I can't speak for everyone, but for users of financial data such as prices,
volumes, and financial statement data, the lifting of such a restriction
would be very helpful. There a numerous cases where there exists 15+ years
of daily price data with only a handful of missing daily prices.
> But even if it was relaxed, my routine would
> run into the same problem as yours. Say that you have 1000 firms and 20
> years per firm; then it will try to create several thousand new
> variables, each with 20 obs.
I am clearly missing something here. Dropping -tempvar- seemed to fix at
least part of my problem. Again, I don't see where multiple copies of the
new variables are being created. To tried to understand this problem I
modified -rollreg2- to keep track of the number of variables in the dataset.
The number appears stable. Here is a copy of the routine (Sorry it is ugly
as I have spent all weekend debugging it).
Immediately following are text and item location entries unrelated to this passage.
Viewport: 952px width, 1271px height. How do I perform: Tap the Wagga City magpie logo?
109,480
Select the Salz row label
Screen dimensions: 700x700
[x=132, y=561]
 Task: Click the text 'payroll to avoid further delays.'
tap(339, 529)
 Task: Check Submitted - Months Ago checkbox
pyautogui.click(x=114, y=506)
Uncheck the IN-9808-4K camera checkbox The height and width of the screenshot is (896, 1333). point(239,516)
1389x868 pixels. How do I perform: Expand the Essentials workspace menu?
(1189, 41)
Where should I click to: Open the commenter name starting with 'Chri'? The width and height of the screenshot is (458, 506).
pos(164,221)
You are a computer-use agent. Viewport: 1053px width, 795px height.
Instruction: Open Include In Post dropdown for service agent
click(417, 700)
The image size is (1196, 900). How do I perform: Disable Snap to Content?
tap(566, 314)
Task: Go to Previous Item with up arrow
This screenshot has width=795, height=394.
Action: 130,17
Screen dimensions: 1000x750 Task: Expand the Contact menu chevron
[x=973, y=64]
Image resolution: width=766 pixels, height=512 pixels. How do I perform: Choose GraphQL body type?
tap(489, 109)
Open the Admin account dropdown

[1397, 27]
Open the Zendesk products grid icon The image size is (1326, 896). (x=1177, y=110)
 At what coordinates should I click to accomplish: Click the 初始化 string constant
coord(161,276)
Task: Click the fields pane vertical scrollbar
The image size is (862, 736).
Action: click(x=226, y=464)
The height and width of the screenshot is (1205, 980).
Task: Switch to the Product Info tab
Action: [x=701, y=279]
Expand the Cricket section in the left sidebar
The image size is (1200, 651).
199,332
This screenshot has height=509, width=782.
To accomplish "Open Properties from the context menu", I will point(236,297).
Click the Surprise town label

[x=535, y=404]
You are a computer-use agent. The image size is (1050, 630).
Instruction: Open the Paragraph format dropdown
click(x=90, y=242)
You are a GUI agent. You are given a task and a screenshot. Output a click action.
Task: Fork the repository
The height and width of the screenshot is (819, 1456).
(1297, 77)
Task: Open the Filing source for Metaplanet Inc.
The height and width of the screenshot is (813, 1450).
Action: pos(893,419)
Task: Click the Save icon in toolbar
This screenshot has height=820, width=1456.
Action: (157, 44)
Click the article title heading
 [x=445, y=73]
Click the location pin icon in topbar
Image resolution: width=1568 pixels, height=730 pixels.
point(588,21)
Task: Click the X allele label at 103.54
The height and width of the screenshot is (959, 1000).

The key addition follows the call
to -predict-.
Thanks again for your help.
capture program drop rollreg2
program rollreg2 , byable(onecall)
version 8.2
syntax varlist(min=2), MOVE(integer) STUB(string)
qui generate rc = .
qui generate numvars = .
local by "`_byvars'"
tempvar gr
if _by() == 1 {
qui egen `gr' = group(`by')
else {
qui gen `gr' = 1
qui levels `gr', local(groups)
local k: word count `varlist'
local depvar: word 1 of `varlist'
qui forvalues i = 2/`k' {
local v: word `i' of `varlist'
confirm new variable `stub'_`v'
confirm new variable `stub'_se_`v'
generate `stub'_`v' = .
generate `stub'_se_`v' = .
local reglist "`reglist' `v'"
qui {
confirm new variable `stub'_cons
confirm new variable `stub'_se_cons
confirm new variable `stub'_r2
confirm new variable `stub'_RMSE
confirm new variable `stub'_sd_residual
confirm new variable `stub'_N
generate `stub'_cons = .
generate `stub'_se_cons = .
generate `stub'_r2 = .
generate `stub'_RMSE = .
generate `stub'_sd_residual = .
generate `stub'_N = .
local max = 0
local min = 1
qui count
local total = r(N)
//quietly {
foreach g of local groups {
qui count if `gr' == `g'
local max = r(N) + `max'
if `=`max' - `move' + 1' < 0 | `=`max' - `min'' < `move' - 1 {
local min = `max' + 1
forvalues i = `min'/`=`max' - `move' + 1' {
local j = `i' + `move' - 1
if `j' <= `total' {
local gvk = gvkey[`i']
display "gvkey = `gvk' i = `i' j = `j'"
capture regress `depvar' `reglist' in `i'/`j'
//regress `depvar' `reglist' in `i'/`j'
qui replace rc = _rc in `j'
if _rc != 2000 & _rc != 0 {
regress `depvar' `reglist' in `i'/`j'
if _rc == 0 & e(N) == `move' {
tempvar res
qui predict `res' if e(sample), res
qui summarize `res'
qui describe
qui replace numvars = r(k) in `j'
qui replace `stub'_sd_residual = `res' in `j'
qui replace `stub'_r2 = e(r2_a) in `j'
qui replace `stub'_RMSE = e(rmse) in `j'
qui replace `stub'_N = e(N) in `j'
qui replace `stub'_cons = _b[_cons] in `j'
qui replace `stub'_se_cons = _se[_cons] in `j'
forvalues l = 2/`k' {
local v: word `l' of `varlist'
qui replace `stub'_`v' = _b[`v'] in `j'
qui replace `stub'_se_`v' = _se[`v'] in `j'
drop `res'
local min = `max' + 1